(Collected data entries)
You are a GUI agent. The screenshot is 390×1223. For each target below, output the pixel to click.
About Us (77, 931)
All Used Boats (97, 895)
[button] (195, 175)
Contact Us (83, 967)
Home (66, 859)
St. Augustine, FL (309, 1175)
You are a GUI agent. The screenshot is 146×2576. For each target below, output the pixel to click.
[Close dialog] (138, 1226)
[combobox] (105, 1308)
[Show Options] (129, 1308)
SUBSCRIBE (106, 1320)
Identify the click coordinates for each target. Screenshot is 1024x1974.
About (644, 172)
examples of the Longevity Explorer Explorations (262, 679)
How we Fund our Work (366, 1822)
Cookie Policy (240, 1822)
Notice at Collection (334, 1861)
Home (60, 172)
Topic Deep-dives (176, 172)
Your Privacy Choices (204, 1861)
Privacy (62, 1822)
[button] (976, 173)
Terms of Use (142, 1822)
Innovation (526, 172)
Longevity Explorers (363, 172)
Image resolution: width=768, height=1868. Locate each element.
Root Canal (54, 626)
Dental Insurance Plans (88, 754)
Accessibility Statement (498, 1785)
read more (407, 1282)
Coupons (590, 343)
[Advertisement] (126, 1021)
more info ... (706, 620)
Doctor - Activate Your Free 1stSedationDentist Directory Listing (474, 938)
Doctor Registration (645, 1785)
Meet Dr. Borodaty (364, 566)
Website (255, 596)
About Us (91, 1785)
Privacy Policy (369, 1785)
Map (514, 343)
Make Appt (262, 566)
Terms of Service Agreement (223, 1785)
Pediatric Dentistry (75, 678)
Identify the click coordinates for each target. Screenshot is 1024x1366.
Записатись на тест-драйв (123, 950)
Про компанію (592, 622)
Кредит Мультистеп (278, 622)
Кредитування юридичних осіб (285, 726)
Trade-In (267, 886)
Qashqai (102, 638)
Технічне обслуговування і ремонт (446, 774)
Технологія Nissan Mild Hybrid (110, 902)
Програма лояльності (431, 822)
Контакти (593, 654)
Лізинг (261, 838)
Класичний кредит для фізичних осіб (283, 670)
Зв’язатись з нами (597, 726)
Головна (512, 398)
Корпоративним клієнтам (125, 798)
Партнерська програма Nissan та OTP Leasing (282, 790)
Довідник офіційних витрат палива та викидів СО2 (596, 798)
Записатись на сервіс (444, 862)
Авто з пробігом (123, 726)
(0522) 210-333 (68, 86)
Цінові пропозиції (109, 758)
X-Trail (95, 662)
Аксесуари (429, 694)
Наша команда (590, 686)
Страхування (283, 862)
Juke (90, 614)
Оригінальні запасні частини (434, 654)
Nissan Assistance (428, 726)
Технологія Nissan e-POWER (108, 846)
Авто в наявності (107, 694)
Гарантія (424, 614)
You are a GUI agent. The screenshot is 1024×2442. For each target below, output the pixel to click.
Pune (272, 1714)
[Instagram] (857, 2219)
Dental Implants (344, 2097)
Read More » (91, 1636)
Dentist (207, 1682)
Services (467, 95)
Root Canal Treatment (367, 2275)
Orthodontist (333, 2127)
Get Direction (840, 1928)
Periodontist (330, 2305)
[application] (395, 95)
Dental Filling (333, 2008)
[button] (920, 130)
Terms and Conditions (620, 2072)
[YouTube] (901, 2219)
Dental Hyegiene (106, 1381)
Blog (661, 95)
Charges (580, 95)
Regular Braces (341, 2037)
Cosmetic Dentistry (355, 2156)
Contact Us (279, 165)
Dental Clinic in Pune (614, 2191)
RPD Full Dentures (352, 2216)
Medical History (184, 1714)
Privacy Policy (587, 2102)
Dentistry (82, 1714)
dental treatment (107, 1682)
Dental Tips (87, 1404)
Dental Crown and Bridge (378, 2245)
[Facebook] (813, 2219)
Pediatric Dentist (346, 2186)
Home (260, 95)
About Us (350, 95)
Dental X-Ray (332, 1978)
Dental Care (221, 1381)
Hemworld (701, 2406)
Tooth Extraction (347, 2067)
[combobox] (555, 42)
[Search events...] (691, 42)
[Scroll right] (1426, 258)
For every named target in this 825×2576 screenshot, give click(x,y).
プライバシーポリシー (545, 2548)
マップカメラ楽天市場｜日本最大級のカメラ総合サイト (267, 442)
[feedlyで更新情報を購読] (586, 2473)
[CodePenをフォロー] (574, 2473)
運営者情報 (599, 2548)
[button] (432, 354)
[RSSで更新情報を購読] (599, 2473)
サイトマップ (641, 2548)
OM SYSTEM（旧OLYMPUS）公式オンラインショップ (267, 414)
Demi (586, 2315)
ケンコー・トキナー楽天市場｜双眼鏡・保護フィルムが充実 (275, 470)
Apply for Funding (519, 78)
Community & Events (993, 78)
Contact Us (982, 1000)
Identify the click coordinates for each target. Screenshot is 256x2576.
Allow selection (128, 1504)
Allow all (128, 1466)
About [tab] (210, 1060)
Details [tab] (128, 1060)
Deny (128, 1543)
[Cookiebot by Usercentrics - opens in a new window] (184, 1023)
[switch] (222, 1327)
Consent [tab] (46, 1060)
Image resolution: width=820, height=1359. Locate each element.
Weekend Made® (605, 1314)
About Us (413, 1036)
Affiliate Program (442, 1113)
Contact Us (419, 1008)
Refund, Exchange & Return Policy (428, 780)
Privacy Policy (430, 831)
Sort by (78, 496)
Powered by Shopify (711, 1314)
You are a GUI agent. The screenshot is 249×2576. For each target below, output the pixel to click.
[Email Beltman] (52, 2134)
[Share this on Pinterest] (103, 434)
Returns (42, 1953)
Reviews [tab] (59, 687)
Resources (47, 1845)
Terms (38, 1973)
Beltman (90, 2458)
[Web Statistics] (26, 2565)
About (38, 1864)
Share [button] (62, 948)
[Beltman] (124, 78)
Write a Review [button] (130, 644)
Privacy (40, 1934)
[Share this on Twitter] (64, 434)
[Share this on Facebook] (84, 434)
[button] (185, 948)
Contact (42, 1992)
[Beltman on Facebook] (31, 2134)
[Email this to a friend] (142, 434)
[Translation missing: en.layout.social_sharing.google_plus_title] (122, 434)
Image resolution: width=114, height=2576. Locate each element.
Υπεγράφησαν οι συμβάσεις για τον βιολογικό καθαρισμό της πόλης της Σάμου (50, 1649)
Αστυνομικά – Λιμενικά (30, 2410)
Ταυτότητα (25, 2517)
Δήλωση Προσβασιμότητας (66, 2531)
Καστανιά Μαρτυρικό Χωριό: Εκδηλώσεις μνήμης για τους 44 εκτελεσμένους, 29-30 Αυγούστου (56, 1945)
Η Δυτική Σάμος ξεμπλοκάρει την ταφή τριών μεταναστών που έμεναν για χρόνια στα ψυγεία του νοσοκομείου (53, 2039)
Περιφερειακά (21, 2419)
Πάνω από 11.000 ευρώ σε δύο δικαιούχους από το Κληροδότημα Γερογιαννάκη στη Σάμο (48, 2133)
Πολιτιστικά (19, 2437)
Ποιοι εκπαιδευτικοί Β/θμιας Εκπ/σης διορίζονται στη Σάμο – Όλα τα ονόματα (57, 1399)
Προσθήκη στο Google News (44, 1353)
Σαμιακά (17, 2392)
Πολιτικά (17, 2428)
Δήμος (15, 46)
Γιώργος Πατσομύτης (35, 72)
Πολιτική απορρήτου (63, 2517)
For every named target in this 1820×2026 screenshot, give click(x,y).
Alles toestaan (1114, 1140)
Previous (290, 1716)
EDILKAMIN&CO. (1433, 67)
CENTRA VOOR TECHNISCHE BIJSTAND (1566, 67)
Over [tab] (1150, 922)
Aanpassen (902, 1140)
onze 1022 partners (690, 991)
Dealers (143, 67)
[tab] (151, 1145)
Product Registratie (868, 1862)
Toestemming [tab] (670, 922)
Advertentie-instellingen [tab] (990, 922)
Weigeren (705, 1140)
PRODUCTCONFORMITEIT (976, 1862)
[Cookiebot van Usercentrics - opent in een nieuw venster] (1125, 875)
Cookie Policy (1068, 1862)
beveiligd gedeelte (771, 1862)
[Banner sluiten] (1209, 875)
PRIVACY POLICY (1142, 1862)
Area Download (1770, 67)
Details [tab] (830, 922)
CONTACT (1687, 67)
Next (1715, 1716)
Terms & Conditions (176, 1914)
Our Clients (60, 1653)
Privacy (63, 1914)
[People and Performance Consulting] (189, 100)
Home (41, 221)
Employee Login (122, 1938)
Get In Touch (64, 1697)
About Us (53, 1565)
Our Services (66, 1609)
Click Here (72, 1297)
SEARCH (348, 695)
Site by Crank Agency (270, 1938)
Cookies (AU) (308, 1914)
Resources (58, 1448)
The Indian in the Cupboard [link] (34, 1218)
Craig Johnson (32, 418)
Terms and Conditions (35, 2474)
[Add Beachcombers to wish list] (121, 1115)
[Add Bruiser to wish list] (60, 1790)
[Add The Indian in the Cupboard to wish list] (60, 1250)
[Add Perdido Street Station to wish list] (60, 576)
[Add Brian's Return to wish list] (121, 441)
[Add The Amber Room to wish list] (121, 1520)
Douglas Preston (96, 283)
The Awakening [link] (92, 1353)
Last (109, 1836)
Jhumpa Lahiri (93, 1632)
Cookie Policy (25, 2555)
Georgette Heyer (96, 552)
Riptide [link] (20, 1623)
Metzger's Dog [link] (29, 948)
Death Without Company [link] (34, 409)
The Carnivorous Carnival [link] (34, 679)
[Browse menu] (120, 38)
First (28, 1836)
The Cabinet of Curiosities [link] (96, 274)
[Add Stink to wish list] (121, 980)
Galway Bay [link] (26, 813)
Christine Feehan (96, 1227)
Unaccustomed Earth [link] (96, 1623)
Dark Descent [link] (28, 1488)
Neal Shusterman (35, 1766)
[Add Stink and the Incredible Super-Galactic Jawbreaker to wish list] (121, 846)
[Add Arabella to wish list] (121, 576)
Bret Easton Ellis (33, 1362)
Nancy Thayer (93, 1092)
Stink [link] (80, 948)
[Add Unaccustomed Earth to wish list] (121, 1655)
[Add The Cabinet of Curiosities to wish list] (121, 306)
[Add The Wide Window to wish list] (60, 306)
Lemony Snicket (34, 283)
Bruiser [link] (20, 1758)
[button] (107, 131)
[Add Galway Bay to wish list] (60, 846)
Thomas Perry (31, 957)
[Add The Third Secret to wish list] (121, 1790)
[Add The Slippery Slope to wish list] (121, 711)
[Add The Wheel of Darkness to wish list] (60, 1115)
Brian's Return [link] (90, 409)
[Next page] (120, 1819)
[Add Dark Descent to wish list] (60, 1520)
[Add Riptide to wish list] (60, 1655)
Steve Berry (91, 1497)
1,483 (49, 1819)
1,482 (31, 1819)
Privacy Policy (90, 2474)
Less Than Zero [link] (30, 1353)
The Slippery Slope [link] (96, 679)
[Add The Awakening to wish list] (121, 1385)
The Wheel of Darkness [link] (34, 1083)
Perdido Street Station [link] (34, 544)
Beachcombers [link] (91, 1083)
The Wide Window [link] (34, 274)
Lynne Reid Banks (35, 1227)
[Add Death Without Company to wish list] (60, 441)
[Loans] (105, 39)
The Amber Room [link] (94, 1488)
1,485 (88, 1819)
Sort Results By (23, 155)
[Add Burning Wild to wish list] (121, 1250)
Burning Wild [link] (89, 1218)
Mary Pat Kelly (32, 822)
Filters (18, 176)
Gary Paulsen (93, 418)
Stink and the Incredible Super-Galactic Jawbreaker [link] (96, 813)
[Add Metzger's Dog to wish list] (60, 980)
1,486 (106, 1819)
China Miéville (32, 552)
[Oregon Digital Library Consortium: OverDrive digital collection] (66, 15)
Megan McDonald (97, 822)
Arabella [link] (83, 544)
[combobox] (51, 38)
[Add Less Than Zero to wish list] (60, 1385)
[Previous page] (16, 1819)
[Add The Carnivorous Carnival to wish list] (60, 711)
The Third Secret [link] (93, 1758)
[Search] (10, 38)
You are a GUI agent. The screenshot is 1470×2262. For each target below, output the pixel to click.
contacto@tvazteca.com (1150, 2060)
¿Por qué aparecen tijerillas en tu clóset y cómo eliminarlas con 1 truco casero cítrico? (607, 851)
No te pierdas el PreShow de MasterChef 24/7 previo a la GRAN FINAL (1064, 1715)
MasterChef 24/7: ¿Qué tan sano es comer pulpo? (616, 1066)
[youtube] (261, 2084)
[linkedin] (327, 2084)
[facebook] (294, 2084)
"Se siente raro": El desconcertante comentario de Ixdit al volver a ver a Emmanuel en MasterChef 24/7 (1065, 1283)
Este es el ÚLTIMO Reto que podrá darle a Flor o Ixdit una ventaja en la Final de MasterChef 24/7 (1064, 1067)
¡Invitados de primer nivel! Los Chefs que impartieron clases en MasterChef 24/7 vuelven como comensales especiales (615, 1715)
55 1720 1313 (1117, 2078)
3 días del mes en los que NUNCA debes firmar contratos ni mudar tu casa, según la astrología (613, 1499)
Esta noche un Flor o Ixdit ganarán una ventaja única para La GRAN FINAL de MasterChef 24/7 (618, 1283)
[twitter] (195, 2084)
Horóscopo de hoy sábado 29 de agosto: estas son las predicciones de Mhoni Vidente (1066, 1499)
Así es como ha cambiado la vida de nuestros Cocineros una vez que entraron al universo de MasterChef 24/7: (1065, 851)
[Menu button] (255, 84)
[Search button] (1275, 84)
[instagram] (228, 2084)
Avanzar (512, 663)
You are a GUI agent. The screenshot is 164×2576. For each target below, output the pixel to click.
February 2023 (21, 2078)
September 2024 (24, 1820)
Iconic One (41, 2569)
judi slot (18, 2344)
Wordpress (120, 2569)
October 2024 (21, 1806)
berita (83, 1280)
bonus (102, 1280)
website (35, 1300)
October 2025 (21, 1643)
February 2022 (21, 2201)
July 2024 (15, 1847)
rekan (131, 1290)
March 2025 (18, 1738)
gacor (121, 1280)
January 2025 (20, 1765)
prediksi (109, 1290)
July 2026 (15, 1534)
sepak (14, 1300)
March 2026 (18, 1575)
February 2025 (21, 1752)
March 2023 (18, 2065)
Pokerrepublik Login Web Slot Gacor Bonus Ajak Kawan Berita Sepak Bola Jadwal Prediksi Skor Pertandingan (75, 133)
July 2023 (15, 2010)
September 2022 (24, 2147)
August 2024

[WHAT TO DO]
When you reach the line containing "Σαμιακά (17, 2392)" in the data above, start copying exactly, and stop after the line containing "[Add Perdido Street".

[OUTPUT]
Σαμιακά (17, 2392)
Πολιτικά (17, 2428)
Δήμος (15, 46)
Γιώργος Πατσομύτης (35, 72)
Πολιτική απορρήτου (63, 2517)
For every named target in this 1820×2026 screenshot, give click(x,y).
Alles toestaan (1114, 1140)
Previous (290, 1716)
EDILKAMIN&CO. (1433, 67)
CENTRA VOOR TECHNISCHE BIJSTAND (1566, 67)
Over [tab] (1150, 922)
Aanpassen (902, 1140)
onze 1022 partners (690, 991)
Dealers (143, 67)
[tab] (151, 1145)
Product Registratie (868, 1862)
Toestemming [tab] (670, 922)
Advertentie-instellingen [tab] (990, 922)
Weigeren (705, 1140)
PRODUCTCONFORMITEIT (976, 1862)
[Cookiebot van Usercentrics - opent in een nieuw venster] (1125, 875)
Cookie Policy (1068, 1862)
beveiligd gedeelte (771, 1862)
[Banner sluiten] (1209, 875)
PRIVACY POLICY (1142, 1862)
Area Download (1770, 67)
Details [tab] (830, 922)
CONTACT (1687, 67)
Next (1715, 1716)
Terms & Conditions (176, 1914)
Our Clients (60, 1653)
Privacy (63, 1914)
[People and Performance Consulting] (189, 100)
Home (41, 221)
Employee Login (122, 1938)
Get In Touch (64, 1697)
About Us (53, 1565)
Our Services (66, 1609)
Click Here (72, 1297)
SEARCH (348, 695)
Site by Crank Agency (270, 1938)
Cookies (AU) (308, 1914)
Resources (58, 1448)
The Indian in the Cupboard [link] (34, 1218)
Craig Johnson (32, 418)
Terms and Conditions (35, 2474)
[Add Beachcombers to wish list] (121, 1115)
[Add Bruiser to wish list] (60, 1790)
[Add The Indian in the Cupboard to wish list] (60, 1250)
[Add Perdido Street Station to wish list] (60, 576)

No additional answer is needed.